Durante el incidente, usuarios de todo el mundo encontraron dificultades para acceder a ChatGPT, procesar solicitudes o utilizar determinadas funcionalidades. OpenAI confirmó una elevada tasa de errores que afectaba tanto a ChatGPT como a Codex, mientras sus equipos técnicos trabajaban para estabilizar el servicio.
Pero el verdadero aprendizaje para las empresas no está únicamente en la caída de una herramienta de inteligencia artificial. Está en una cuestión mucho más importante: ¿qué ocurre con nuestro negocio cuando un servicio tecnológico del que dependemos deja de estar disponible?

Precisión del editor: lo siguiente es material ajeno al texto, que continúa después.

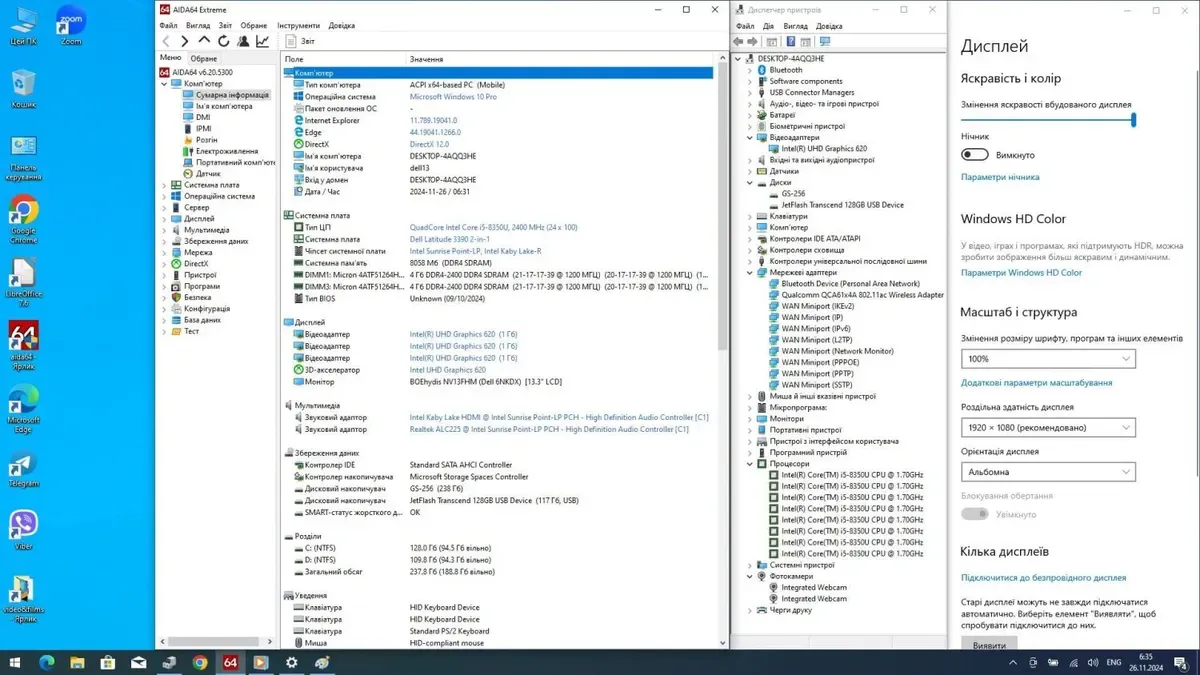The height and width of the screenshot is (675, 1200).
Task: Click the user icon in AIDA64 toolbar
Action: pos(243,41)
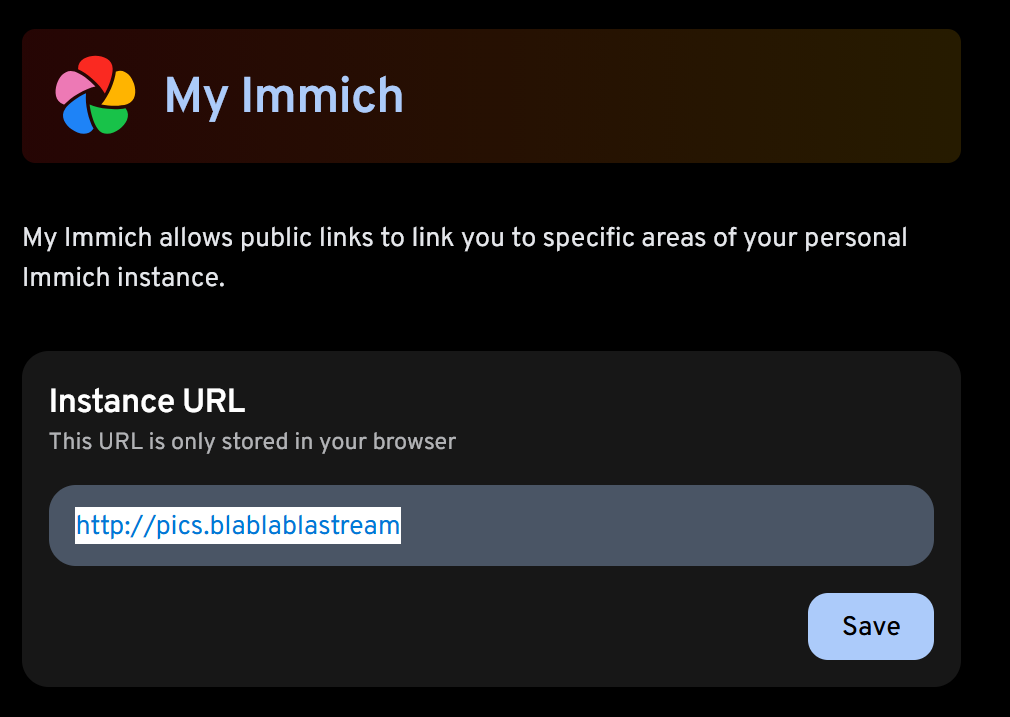Click the Instance URL heading
The image size is (1010, 717).
point(147,401)
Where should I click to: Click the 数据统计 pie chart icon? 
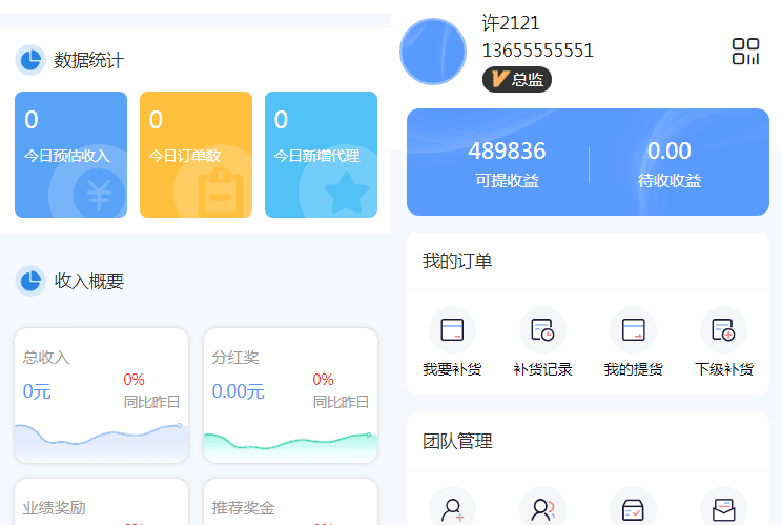coord(31,60)
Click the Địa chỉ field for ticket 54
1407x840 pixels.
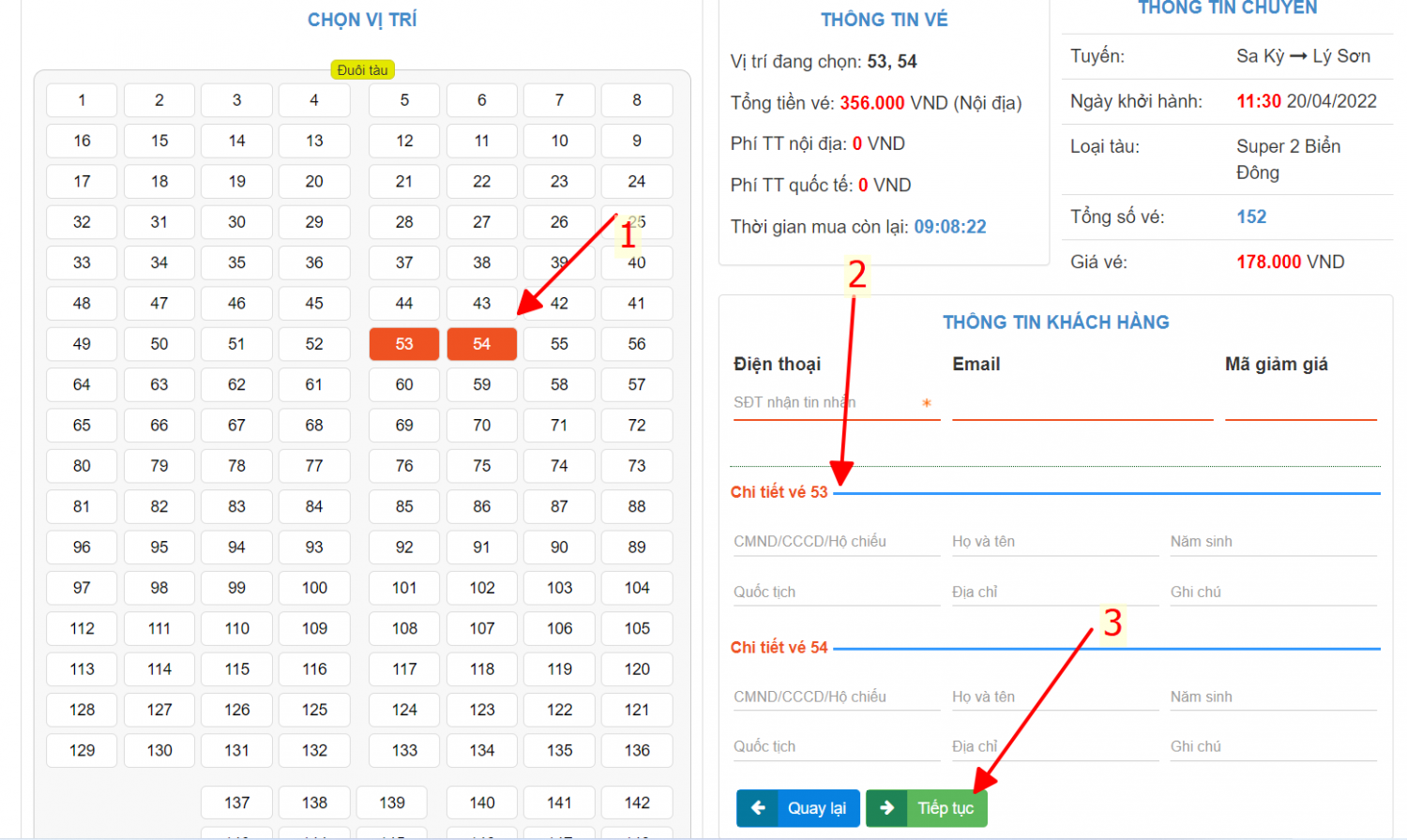1054,747
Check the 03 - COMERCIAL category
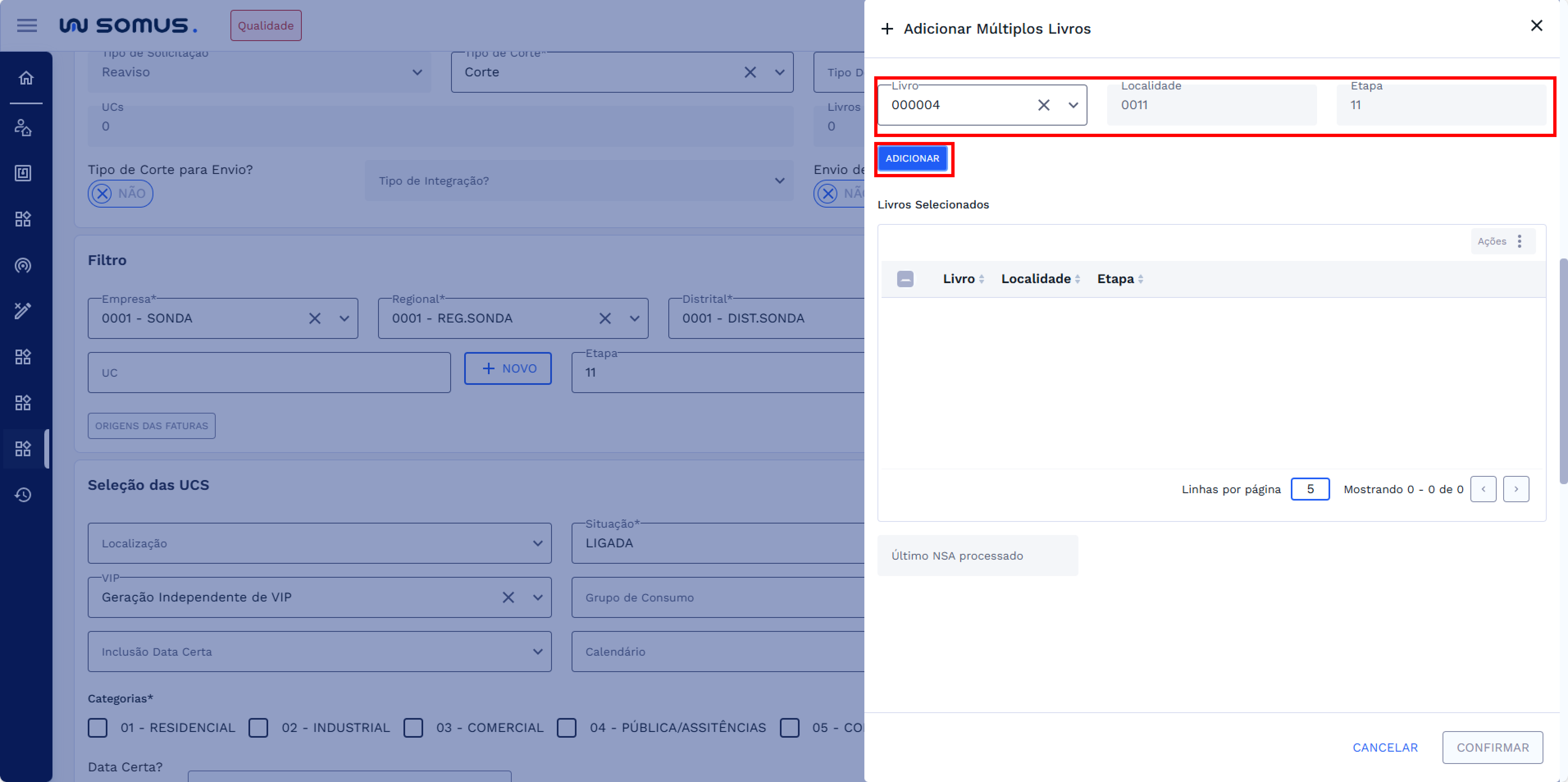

La dependencia tecnológica también es un riesgo
Cada vez más procesos empresariales dependen de servicios cloud: aplicaciones de gestión, almacenamiento, comunicaciones, herramientas colaborativas, sistemas de IA, plataformas de atención al cliente o entornos de trabajo remoto.
La nube aporta flexibilidad, escalabilidad y acceso a recursos sin necesidad de mantener toda la infraestructura físicamente en la empresa. Pero externalizar una parte de la infraestructura no significa eliminar los riesgos.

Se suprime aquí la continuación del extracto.